Even Baude thinks this goes too far. He believes that a government official who was following the law at the time shouldn’t be able to be sued for damages just because the law was later changed, and he gives the example of officials who denied marriage licenses to gay couples before the Supreme Court recognized a right to gay marriage.

If a police officer can be sued for enforcing a valid law, “Why would I even want to work?” asked David Thomas, a professor of justice studies at Florida Gulf Coast University.

He said he thinks immunity has gone too far, but he hopes legislators will “come to their senses and find some middle ground.”

On the other hand, Baude notes, police officers who violate people’s rights seldom personally pay legal damages; they are usually covered by the state or municipality.

Interestingly, the bill applies to state and local officials but not to federal officials who violate people’s constitutional rights.

That’s because “there are more abuses” at state and local agencies, Thomas said. He said federal oversight of local law enforcement has been sharply curtailed by the Trump administration and as a result, some larger agencies “have run amuck.”

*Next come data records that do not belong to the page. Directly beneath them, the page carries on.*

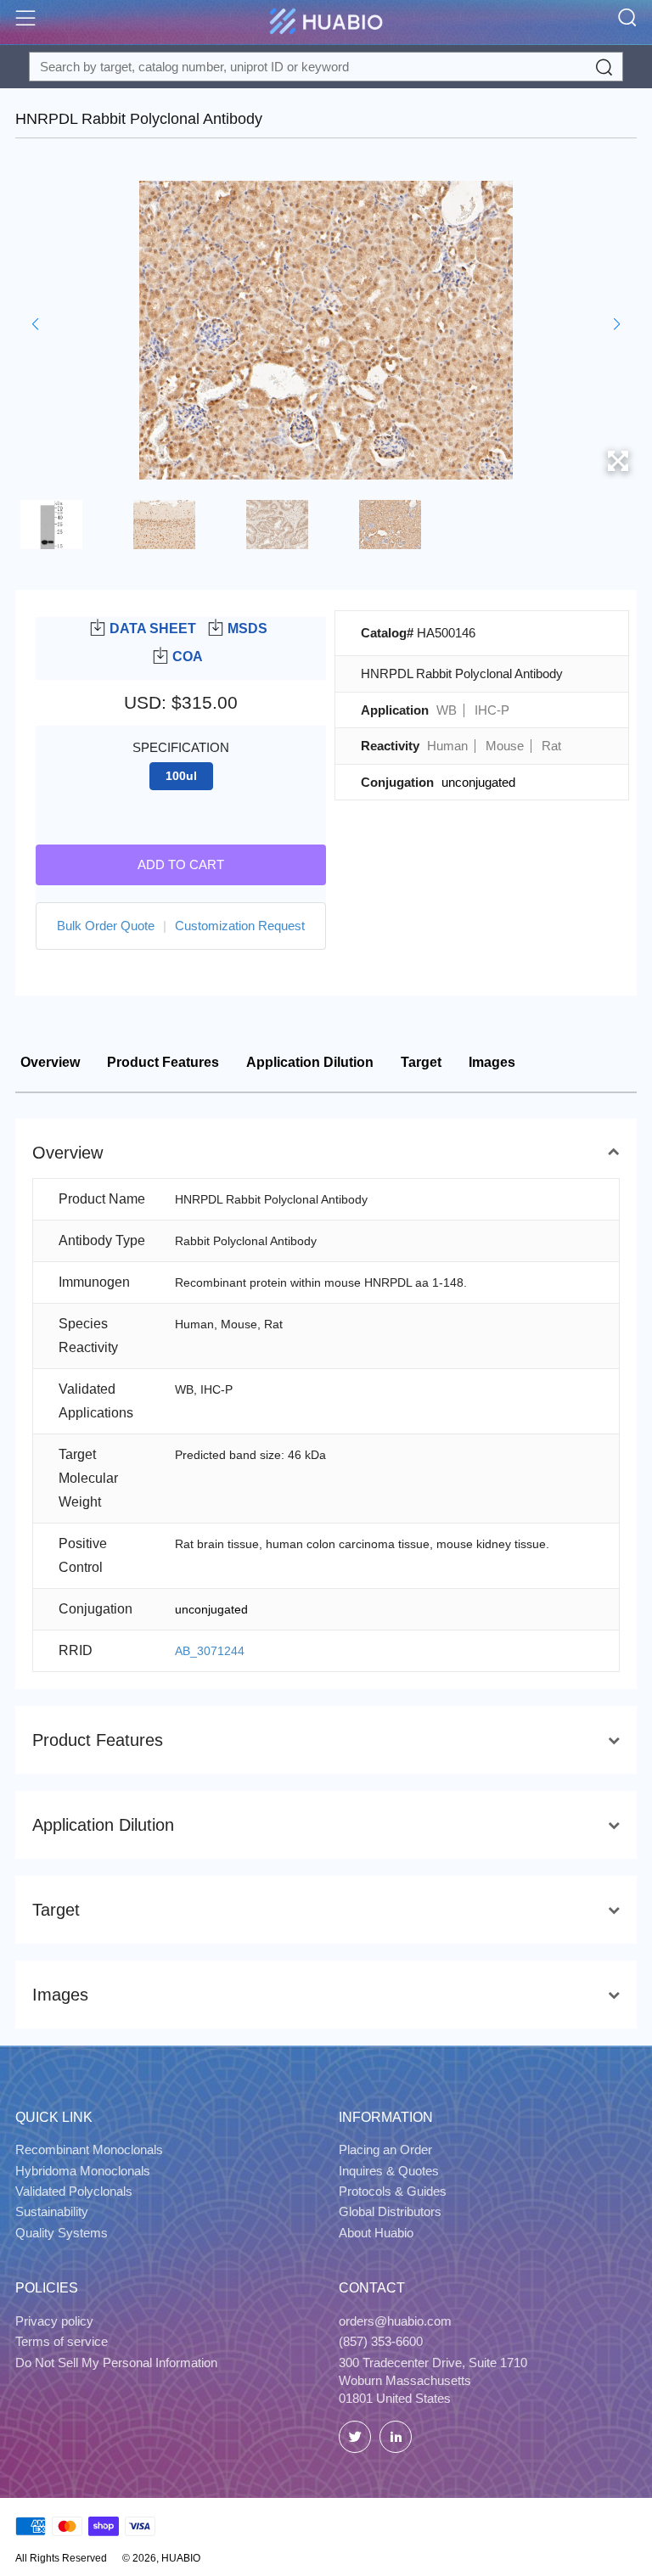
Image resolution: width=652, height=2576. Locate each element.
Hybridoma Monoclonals (82, 2171)
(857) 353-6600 (381, 2341)
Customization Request (240, 925)
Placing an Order (385, 2149)
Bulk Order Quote (106, 925)
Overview (50, 1062)
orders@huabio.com (395, 2321)
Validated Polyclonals (73, 2191)
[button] (35, 324)
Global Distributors (390, 2211)
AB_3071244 (209, 1651)
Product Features (163, 1062)
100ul (181, 776)
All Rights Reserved (61, 2558)
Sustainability (51, 2211)
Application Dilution (310, 1062)
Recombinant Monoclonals (89, 2149)
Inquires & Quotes (389, 2171)
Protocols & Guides (393, 2191)
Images (492, 1062)
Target (421, 1062)
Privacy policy (54, 2321)
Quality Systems (61, 2232)
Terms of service (61, 2341)
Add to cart (181, 864)
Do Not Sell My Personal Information (116, 2362)
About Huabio (376, 2232)
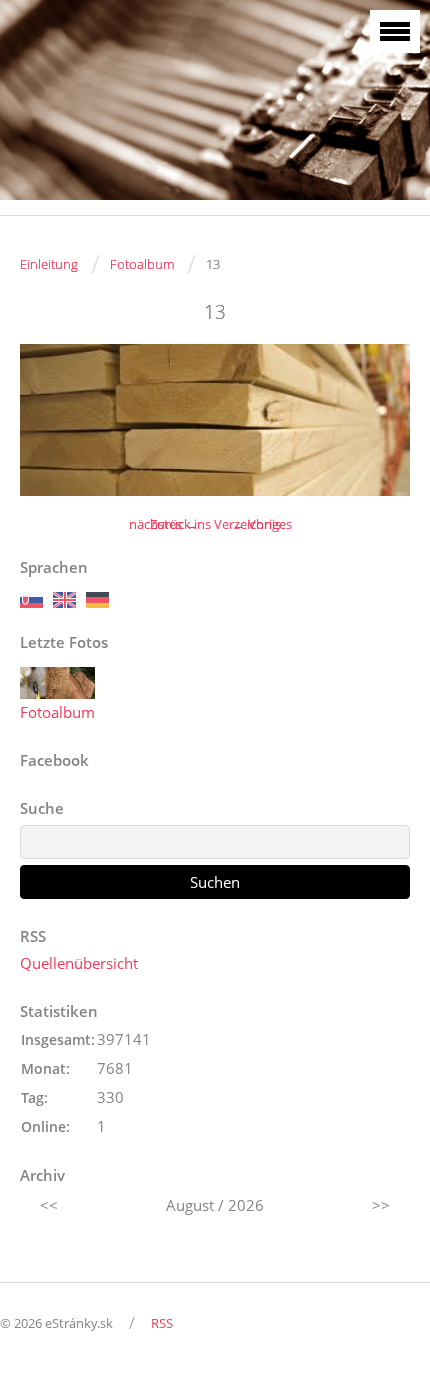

But “federal government officials can violate people’s rights as well, as we’ve seen earlier this week outside the White House,” said Joanna Schwartz, a professor at UCLA School of Law.

Some scholars have suggested that qualified immunity is necessary in order to prevent law enforcement officials from being burdened with discovery in large numbers of frivolous cases.

But a 2017 article in the Yale Law Journal authored by Schwartz found that qualified immunity resulted in dismissals in fewer than 4% of cases – although the article suggested that the doctrine nevertheless warped the process by discouraging plaintiffs from filing suit or encouraging them to file suit on other grounds.

In addition to a number of liberal groups, the bill is supported by several libertarian organizations including the Republican Liberty Caucus and Young Americans for Liberty.